Il suo ricordo è rimasto vivo in chiunque lo abbia conosciuto, e il suo messaggio di fede, tenace e inesauribile, guida ancora chi lo ha avuto accanto.

La sua dedizione e l’alto rispetto per la dignità umana si leggono molto chiaramente nelle parole che lui stesso scrisse nel 1989:

“L’Oda dal 1971, in collaborazione con gli enti locali, svolge un servizio di amore e giustizia verso gli ultimi tendendo una mano attraverso servizi riabilitativi qualificati a coloro che si sono trovati affetti da cerebropatie gravi e gravissime ed alle loro famiglie, spesso angosciate.

Il servizio dell’Oda non è frammentario né occasionale, ma investe l’ospite in relazione ai suoi bisogni e dà a lui il diritto di vivere e di crescere negli anni, con una tutela che abbraccia l’arco di tutta la sua esistenza.

Ricordo in particolare la frase che mi fu detta nel 1976 da un funzionario del ministero della Sanità: “Don Renzo, molto francamente mi dica se non è vero che i suoi ragazzi costano moltissimo e non producono nulla? Bisognerebbe pensarci prima, così la società avrebbe un peso in meno da portare avanti.

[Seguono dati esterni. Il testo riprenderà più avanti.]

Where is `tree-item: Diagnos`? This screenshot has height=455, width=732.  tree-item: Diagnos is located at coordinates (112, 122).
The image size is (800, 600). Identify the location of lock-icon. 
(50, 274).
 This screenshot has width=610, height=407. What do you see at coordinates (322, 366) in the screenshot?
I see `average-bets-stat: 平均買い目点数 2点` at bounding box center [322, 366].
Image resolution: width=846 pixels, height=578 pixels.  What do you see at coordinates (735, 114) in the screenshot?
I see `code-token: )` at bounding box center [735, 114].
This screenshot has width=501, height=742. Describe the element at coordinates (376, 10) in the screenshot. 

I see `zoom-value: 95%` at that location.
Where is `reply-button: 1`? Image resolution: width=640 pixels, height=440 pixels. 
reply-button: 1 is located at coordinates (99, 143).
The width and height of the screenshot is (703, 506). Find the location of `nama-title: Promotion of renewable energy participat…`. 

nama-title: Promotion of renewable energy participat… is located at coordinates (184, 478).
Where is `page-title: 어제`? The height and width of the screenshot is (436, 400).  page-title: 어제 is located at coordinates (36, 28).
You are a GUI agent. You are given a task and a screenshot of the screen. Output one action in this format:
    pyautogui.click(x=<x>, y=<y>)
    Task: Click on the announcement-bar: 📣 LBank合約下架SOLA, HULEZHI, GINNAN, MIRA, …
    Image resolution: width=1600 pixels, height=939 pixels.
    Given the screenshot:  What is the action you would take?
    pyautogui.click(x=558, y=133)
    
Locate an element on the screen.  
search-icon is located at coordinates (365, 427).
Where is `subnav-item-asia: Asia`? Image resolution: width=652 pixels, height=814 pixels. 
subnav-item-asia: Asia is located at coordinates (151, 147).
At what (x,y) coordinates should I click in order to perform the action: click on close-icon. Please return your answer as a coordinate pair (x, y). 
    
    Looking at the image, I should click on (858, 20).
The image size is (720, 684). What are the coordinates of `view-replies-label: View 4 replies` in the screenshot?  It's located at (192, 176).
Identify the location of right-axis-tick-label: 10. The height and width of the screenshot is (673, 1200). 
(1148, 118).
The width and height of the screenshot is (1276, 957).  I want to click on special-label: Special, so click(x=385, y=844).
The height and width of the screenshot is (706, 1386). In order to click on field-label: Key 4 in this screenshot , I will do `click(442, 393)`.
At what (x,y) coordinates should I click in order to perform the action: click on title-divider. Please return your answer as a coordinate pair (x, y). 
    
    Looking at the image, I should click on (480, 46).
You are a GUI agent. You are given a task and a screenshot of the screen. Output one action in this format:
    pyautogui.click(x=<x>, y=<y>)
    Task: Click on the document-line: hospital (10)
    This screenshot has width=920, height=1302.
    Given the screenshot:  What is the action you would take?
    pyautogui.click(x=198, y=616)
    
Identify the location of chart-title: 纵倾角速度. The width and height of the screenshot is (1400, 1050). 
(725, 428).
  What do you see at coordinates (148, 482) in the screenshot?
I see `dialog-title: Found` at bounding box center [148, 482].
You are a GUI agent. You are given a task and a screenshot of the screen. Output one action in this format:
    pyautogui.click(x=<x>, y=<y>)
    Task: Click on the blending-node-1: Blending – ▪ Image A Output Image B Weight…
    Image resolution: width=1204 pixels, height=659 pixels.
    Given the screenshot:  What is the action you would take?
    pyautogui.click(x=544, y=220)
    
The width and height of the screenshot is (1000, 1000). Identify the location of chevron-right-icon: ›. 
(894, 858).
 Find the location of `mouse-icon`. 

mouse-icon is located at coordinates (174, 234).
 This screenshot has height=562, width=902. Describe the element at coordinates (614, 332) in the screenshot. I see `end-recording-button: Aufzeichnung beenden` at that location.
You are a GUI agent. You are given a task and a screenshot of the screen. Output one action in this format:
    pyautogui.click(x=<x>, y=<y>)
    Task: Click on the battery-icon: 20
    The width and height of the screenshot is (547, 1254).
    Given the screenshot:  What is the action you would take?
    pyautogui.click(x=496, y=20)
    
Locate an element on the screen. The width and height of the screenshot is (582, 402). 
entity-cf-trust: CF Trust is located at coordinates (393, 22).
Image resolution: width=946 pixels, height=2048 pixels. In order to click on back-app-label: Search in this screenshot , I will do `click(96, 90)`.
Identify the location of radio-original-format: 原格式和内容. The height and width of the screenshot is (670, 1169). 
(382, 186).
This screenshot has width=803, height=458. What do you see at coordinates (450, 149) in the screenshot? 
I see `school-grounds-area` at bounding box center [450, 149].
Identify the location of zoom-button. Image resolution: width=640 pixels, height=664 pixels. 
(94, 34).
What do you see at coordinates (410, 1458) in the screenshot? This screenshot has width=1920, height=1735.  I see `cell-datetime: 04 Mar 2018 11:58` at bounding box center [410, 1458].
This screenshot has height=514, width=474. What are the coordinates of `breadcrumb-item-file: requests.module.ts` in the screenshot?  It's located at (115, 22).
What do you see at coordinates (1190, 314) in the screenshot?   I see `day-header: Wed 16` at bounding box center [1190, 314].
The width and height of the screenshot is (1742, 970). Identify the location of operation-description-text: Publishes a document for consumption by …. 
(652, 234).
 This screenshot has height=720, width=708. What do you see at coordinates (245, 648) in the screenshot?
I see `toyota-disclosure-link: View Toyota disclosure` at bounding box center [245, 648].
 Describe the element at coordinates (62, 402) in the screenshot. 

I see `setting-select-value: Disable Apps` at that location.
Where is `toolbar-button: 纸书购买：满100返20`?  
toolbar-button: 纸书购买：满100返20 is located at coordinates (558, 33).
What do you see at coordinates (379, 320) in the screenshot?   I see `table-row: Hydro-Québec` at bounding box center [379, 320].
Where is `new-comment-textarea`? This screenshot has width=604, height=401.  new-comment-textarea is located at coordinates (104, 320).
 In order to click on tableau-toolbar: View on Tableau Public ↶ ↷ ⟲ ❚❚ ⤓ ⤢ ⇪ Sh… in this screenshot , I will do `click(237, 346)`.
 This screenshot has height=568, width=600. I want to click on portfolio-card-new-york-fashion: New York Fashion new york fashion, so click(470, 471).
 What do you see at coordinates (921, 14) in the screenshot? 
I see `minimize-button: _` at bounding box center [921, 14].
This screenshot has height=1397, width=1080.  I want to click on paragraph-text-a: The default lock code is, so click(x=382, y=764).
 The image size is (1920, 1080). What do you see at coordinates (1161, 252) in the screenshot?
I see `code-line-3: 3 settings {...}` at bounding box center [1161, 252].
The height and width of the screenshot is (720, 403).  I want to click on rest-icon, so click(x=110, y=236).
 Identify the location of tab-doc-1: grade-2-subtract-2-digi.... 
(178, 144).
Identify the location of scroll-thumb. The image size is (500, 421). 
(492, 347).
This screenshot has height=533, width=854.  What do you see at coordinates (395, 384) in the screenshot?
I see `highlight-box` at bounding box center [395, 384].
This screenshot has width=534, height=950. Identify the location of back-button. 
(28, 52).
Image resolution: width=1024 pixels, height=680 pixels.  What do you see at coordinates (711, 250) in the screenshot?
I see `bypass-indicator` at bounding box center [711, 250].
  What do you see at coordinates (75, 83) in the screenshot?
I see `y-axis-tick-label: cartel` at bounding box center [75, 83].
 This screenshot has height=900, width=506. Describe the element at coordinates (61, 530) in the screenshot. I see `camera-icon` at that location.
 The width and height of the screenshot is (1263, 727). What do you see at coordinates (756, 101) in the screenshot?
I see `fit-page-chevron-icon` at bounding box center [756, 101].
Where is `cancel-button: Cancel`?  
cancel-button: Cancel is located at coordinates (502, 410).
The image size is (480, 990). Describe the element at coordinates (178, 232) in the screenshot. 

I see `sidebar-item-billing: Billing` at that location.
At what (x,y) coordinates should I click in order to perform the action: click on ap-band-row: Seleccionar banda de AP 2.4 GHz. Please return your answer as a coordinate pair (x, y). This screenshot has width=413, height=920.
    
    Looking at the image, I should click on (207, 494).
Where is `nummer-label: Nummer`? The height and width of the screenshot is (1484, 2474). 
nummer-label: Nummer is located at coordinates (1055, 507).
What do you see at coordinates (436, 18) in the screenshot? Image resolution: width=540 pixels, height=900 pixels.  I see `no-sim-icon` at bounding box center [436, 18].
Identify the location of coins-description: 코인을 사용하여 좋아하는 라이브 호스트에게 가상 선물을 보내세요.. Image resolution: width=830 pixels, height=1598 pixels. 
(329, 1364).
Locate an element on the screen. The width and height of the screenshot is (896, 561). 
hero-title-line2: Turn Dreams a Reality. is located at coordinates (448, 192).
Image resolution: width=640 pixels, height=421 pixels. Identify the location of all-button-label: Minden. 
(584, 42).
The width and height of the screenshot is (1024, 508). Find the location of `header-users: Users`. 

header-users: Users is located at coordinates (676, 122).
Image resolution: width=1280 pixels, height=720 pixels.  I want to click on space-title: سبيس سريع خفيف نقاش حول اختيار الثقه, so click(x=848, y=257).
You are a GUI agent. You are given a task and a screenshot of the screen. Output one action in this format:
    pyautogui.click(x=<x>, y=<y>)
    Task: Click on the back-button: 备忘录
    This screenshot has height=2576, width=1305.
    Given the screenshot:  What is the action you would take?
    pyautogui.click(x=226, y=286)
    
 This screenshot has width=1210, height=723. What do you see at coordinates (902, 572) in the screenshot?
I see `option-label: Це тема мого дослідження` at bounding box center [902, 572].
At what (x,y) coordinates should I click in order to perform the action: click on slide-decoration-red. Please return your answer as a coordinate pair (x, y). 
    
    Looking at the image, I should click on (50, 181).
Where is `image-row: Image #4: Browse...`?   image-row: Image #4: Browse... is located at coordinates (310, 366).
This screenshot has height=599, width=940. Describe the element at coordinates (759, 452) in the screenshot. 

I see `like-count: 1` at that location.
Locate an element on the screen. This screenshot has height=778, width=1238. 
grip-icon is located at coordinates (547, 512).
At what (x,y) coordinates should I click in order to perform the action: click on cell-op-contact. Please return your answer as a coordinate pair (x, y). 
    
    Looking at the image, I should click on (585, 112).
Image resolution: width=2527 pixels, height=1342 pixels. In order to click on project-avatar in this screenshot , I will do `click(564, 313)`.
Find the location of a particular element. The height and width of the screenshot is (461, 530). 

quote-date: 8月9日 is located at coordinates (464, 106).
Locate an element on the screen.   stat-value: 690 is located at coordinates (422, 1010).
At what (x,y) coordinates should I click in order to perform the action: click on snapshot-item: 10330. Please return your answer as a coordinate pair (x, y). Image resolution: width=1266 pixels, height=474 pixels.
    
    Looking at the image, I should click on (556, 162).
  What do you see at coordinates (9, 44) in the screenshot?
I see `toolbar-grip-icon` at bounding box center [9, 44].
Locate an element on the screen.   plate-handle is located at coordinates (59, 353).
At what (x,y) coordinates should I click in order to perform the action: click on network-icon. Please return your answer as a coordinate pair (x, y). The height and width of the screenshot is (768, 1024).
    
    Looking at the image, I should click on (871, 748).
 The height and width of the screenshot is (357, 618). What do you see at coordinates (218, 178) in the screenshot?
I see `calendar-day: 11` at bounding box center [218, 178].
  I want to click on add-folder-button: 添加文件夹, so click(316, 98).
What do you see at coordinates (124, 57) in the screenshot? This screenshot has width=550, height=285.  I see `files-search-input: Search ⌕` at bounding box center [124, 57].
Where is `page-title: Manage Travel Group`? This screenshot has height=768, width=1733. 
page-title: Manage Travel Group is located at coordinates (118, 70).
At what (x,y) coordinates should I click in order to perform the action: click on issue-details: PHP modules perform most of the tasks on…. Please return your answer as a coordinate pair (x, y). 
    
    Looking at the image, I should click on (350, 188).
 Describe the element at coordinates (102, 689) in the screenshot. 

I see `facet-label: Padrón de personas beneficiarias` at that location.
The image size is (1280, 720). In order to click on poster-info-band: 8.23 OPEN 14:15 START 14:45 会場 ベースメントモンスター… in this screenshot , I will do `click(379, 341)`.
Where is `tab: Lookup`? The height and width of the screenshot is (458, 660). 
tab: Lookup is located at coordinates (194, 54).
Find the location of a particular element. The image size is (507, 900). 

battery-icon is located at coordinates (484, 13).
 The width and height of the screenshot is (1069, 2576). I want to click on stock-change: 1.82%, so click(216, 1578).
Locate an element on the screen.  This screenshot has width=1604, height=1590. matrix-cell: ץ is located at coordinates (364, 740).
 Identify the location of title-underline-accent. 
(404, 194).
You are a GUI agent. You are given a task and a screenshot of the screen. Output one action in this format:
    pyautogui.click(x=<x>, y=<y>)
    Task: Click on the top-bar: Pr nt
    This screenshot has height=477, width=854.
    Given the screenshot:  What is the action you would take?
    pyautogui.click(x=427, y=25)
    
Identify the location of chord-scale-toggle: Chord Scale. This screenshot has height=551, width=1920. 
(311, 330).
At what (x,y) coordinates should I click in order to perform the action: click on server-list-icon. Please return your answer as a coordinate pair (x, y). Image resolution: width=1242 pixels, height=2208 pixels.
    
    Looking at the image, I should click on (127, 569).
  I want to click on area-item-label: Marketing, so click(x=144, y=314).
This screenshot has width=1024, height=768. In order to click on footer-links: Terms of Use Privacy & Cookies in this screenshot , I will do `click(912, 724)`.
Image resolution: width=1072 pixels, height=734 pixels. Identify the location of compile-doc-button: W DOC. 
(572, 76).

Queste parole ebbero in me e successivamente in coloro che lavorano nell’Oda l’effetto di una bomba in positivo:

l’Oda riconobbe ancor più la validità della sua ragione di esistere perché quei ragazzi di un tempo e quei giovani di oggi sono meravigliosi e capaci di donare a noi una gioia particolare: l’avercela fatta nel cammino della normalità, anche se a piccoli passi, verso il diritto alla gioia, al movimento, al gestire se stessi e al sentirsi quindi vivi e vitali.”